Execute the script with various combinations of options and scenarios:

  • Defaults: ./health_check.sh
  • Help: ./health_check.sh -h
  • Custom Thresholds (Trigger Warnings): ./health_check.sh -l 0.1 -d 5
  • Custom Thresholds (Normal): ./health_check.sh -l 100 -d 99
  • Specific Filesystems: ./health_check.sh -f / -f /tmp (or other valid mount points on your system - use df command to see yours)
  • Invalid Filesystem Path: ./health_check.sh -f /nonexistent_mount
  • Invalid Option: ./health_check.sh -z
  • Missing Argument: ./health_check.sh -d
  • Unexpected Argument: ./health_check.sh extra_arg
  • Combination: ./health_check.sh -v -l 5.5 -f /var -f /home (Add a -v option if you want more verbose internal logging, though not implemented here)

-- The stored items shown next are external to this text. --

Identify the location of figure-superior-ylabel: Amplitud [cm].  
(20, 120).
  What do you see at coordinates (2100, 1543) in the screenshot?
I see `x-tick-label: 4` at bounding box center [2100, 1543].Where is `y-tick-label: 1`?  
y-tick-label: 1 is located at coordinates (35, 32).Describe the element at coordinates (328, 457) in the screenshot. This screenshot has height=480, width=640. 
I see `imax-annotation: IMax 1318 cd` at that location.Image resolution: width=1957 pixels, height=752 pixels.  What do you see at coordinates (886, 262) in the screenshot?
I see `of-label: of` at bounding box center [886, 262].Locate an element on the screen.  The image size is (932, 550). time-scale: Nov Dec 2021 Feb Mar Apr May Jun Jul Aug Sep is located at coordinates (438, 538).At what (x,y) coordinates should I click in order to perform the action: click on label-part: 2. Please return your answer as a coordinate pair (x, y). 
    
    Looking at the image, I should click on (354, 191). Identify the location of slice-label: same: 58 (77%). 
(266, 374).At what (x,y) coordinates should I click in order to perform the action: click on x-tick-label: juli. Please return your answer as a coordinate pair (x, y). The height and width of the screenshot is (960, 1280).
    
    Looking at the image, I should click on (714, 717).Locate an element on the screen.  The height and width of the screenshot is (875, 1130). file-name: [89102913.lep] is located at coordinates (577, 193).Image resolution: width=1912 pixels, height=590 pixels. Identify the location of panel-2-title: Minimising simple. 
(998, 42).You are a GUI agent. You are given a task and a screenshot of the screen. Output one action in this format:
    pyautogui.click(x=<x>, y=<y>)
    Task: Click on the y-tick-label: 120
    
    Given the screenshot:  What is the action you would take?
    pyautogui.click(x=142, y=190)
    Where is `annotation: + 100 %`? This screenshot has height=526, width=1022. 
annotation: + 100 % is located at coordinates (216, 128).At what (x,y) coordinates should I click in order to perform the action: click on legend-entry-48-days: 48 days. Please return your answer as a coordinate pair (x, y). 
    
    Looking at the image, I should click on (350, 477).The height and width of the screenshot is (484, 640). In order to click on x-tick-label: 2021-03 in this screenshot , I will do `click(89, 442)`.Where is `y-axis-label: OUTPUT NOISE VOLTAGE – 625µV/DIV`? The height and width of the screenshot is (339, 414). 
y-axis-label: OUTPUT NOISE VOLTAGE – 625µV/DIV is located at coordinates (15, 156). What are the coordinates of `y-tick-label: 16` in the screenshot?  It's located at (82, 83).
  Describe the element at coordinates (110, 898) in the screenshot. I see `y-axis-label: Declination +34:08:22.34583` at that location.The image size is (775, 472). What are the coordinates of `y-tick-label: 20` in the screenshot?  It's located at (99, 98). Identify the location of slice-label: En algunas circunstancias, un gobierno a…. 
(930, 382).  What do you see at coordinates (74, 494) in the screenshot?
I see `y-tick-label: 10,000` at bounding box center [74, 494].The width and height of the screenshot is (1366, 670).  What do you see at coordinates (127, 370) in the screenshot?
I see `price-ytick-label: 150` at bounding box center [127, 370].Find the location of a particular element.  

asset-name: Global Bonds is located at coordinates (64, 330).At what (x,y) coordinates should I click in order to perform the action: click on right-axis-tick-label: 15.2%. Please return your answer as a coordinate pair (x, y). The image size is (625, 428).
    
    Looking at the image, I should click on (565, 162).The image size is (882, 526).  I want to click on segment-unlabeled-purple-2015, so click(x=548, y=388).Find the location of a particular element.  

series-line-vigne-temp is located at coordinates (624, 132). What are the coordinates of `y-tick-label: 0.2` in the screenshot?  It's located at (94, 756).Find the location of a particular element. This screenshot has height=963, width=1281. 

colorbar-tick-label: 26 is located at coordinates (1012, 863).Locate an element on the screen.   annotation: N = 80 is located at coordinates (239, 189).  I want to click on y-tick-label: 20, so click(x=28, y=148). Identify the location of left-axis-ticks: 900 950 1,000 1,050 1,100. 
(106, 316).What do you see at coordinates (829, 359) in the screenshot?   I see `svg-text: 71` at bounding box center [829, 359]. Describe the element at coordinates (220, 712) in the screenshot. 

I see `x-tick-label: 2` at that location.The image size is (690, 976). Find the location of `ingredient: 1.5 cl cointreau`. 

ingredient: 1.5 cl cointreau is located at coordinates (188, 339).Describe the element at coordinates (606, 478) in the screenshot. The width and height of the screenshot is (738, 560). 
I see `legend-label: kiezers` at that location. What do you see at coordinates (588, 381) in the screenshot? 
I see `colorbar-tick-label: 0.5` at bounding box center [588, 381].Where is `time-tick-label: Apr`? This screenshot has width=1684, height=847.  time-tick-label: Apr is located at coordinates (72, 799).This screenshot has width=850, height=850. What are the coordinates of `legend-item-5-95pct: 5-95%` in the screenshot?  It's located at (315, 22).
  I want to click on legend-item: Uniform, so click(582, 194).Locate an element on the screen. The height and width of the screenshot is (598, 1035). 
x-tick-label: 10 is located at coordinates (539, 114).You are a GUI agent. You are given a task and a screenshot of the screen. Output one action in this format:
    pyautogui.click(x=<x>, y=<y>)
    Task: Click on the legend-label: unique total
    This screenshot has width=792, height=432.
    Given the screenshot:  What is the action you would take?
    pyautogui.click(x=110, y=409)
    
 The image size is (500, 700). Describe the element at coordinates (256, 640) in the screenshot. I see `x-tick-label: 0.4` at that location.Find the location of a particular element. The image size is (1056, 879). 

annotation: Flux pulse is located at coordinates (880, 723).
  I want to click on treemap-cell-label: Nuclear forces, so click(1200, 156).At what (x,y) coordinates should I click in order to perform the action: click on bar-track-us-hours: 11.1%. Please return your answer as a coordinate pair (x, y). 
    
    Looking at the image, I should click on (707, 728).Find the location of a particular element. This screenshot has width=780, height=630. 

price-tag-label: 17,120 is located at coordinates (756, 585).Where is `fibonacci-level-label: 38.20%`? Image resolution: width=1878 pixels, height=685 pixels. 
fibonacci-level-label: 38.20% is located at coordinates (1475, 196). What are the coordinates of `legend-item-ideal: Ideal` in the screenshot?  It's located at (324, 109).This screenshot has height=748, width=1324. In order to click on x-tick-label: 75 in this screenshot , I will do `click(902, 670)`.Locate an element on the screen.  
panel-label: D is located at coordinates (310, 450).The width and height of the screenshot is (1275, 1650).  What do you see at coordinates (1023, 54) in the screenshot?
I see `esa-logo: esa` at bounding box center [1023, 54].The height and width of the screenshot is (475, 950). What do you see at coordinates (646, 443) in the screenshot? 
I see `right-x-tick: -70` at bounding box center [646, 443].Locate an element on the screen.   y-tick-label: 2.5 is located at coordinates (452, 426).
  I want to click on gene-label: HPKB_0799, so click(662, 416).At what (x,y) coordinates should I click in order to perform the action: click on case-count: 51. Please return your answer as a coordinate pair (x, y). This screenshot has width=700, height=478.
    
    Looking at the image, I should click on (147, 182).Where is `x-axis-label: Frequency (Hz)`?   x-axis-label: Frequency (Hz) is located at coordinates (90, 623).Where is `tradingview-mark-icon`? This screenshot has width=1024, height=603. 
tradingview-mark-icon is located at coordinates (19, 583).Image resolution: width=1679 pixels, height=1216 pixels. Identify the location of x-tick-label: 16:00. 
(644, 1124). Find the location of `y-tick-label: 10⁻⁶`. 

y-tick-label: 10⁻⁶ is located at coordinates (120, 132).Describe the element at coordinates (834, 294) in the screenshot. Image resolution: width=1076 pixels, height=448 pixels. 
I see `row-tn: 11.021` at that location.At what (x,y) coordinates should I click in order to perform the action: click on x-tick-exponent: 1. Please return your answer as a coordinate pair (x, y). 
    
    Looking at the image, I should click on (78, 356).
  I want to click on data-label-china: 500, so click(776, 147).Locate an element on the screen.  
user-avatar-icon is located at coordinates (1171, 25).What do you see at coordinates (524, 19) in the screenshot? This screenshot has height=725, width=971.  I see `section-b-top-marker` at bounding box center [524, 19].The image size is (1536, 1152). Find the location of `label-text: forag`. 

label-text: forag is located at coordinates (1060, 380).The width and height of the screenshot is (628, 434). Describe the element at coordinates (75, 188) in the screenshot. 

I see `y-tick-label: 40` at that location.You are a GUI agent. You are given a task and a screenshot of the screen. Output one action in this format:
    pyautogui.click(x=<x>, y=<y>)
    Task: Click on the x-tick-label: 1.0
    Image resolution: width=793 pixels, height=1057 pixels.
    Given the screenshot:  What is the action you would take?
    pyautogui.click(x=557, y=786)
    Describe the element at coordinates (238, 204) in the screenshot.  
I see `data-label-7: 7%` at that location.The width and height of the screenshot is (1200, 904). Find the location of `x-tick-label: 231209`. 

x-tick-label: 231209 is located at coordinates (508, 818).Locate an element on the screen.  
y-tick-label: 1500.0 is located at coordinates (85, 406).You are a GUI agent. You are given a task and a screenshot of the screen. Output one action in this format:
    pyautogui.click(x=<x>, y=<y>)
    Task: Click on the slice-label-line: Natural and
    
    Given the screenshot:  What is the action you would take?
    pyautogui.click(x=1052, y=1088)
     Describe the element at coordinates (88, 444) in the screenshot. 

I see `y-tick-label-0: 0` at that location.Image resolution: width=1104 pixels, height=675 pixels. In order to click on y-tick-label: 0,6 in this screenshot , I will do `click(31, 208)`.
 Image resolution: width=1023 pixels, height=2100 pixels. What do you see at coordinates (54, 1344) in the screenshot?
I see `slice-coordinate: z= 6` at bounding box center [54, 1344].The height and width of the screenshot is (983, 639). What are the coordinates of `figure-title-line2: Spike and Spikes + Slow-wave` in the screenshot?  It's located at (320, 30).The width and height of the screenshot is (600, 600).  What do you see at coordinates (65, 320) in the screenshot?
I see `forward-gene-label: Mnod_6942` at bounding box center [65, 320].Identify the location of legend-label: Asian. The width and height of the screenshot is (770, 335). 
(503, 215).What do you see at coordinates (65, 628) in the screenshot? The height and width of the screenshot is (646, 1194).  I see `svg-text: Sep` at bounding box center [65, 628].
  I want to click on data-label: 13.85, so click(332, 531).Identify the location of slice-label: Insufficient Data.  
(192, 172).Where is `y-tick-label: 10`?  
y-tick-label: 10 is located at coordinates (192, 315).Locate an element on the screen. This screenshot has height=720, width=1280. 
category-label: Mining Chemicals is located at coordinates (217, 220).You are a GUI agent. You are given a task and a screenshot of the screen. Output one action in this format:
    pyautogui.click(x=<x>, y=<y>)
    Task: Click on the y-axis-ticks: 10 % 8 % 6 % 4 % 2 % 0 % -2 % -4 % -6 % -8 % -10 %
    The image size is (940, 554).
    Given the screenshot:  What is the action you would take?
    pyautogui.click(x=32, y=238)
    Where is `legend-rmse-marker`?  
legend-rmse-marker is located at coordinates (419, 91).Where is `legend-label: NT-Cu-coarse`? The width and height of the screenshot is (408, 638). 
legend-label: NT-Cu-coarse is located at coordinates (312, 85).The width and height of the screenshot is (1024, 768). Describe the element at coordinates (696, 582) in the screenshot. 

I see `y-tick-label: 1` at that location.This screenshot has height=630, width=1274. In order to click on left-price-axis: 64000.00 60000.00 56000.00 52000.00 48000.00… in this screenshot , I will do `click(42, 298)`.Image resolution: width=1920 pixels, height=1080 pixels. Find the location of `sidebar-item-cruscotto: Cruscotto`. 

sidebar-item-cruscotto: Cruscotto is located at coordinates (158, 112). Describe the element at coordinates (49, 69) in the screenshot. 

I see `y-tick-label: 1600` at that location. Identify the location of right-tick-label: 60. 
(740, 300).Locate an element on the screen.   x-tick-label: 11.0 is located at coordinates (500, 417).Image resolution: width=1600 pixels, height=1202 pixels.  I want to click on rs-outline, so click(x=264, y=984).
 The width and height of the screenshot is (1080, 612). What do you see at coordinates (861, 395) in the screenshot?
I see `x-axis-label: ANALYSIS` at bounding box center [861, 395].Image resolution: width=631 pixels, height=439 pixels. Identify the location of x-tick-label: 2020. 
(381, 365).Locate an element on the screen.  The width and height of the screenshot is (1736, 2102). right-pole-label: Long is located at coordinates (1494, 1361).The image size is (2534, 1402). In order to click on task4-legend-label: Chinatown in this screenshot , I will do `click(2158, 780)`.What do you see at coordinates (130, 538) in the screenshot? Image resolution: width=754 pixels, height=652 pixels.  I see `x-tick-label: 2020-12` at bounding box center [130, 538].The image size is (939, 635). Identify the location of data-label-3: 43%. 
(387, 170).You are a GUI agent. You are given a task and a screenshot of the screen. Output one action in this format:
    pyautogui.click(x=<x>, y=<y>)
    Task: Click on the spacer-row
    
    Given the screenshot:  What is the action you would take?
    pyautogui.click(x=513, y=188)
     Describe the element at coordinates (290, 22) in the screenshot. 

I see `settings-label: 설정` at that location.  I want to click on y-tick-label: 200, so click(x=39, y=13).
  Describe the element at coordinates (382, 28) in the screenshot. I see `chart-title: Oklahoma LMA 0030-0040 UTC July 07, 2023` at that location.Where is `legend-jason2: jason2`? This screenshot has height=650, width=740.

For each test, examine the output carefully:

  • Are the correct thresholds and filesystems listed in the header?
  • Are the CPU, memory, and disk values reported?
  • Do warnings appear correctly when thresholds are exceeded?
  • Are errors handled gracefully (e.g., for invalid paths or options)?
  • Does the cleanup function run and report the correct exit status? Does it remove the temporary directory?

Workshop Summary

Fantastic! You have successfully built a functional system health check script by applying advanced shell scripting techniques:

  • Modularity: Used functions (usage, cleanup, check_*, main) to organize code.
  • Robustness: Implemented error handling using set -euo pipefail, $?, explicit checks (command -v, file existence, parsing validation), and a trap for cleanup.
  • Configuration: Parsed command-line options professionally using getopts.
  • Data Handling: Used command substitution ($()) extensively to capture output from date, uptime, free, df, awk, mktemp. Processed text using awk, grep, and sed. Handled multiple filesystem paths using arrays.
  • Resource Management: Safely created and removed temporary resources (mktemp, rm in trap).

This script serves as a solid base. You can enhance it further by adding more checks (network connectivity, running processes, service status), improving parsing robustness (e.g., using df --output flags if available), adding color output, or reading configuration from a file.

This workshop demonstrates how the techniques from the previous chapter come together to create powerful and reliable automation tools using the shell.